● **What you should do**
Extend the research progress report on the clay mineral dissolution experiments, starting right after its last sentence.

● **Excerpted text**
Experimental fluids are being monitored by atomic absorption spectrometery.  Mineralogy is being monitored with a new Panalytical X-ray diffractometer recently acquired by the project PI with the support of the U.S. National Science Foundation.  Geochemistry of 500mg separates is being determined by Rigaku wavelength dispersive X-ray fluorescence spectroscopy, and SEM and TEM facilities will be used once sufficient experimental material is generated to characterize.

Student Participation

Four undergraduates and one M.S. student have been directly supported by the project, and two additional M.S. students participated in the research while not being supported by ACS/PRF.  Four student presentations have been made at national conferences, dealing with the dissolution of clay minerals using the experimental apparatus configured for this project (Huckins and Deocampo, 2012; Raines and Deocampo, 2012a; 2012b), and one by a student who designed the method of CO₂ introduction into the experimental brines (Yurman and Deocampo, 2012).  The major development in the lab this year was the commissioning of the new X-ray diffractometer, and students have played an important role in the installation and optimization of this instrument, analyzing the various types of geological materials investigated by this project.  The XRD has been shown to be very sensitive to the octahedral layer signals so critical to distinguishing magnesium rich versus aluminum rich or iron rich authigenic clay minerals (Figure 1).  These analyses were done on ~50mg of submicron (<0.1µm) extracts of clay minerals, representing a substantial improvement in analytical capability.  

  The team of undergraduates is now engaged under the peer leadership of a MS student with the goal of completing experiments #1, 3, and 5 by the end of 2012, so they may submit their results to present at the southeast section meeting of the Geological Society of America.  The team is currently refining experimental procedures to optimize their results in an iterative process, with improving results.

Pixel coordinate grounding entries:

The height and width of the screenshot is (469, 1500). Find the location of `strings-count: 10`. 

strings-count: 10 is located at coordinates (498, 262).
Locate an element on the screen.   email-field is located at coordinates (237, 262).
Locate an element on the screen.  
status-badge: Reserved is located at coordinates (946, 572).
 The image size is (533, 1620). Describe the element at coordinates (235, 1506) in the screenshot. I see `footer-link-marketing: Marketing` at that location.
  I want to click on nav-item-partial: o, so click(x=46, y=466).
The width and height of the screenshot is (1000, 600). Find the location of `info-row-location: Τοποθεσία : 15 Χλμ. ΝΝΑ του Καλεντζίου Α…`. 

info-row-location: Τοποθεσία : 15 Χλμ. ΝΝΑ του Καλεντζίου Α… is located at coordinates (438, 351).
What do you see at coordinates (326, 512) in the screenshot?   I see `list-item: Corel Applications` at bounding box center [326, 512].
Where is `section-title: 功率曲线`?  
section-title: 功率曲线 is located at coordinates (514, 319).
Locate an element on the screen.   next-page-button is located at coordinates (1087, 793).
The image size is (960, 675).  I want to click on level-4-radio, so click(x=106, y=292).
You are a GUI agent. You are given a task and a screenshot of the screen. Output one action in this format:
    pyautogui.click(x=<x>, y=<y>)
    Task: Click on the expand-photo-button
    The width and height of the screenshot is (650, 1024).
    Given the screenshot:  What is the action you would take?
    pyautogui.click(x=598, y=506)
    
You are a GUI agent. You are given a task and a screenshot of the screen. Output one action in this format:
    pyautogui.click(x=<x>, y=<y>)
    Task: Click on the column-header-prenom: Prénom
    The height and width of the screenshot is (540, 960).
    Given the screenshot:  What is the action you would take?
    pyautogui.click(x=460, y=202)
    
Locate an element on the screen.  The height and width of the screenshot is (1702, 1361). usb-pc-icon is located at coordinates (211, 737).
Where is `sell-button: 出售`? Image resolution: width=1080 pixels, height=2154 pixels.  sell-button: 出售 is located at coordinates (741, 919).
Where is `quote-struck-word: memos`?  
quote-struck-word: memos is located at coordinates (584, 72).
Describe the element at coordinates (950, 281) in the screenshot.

● **Output of the exercise**
References

Deocampo, D.M., 2004.  Authigenic clays in East Africa: Regional trends and paleolimnology at the Plio-Pleistocene boundary, Olduvai Gorge, Tanzania.  Journal of Paleolimnology, vol. 31, p. 1-9.

Deocampo, D.M., Cuadros, J., Wing-Dudek, T., Olives, J., and Amouric, M., 2009.  Saline lake diagenesis as revealed by coupled mineralogy and geochemistry of multiple ultrafine clay phases: Pliocene Olduvai Gorge, Tanzania.  American Journal of Science, vol. 309, p. 834-868.

Huckins, S., and Deocampo, D., 2012.  Carbon sequestration in northeast Georgia: potential clay dissolution in the Cambrian Weisner Quartzite (Sandstone).  Geological Society of America Abstracts with Programs, vol. 44, p. 62.

Jones, B.F., Eugster, H.P., and Rettig, S.L., 1977.  Hydrochemistry of the Lake Magadi basin, Kenya.  Geochimica et Cosmochimica Acta, vol. 41, p. 53-72.

Raines, J.E., and Deocampo, D.M., 2012a.  Potential mineral dissolution in Black Warrior River Basin caprocks under geological CO2 sequestration conditions.  Geological Society of America Abstracts with Programs, vol. 44, p. 62.

Raines, J.E., and Deocampo, D.M., 2012b.  Caprock interactions with supercritical Co2 and brine: a laboratory study of the effects of simulated geological CO2 sequestration on shale's from the Black Warrior River Basin, Alabama.  Geological Society of America Abstracts with Programs, vol. 44, p. 395.

Mizutani, T., Fukushima, Y., Okada, A., and Kamigaito, O., 1991.  Hydrothermal synthesis of sepiolite.  Clay Minerals, vol. 26, p. 441-445.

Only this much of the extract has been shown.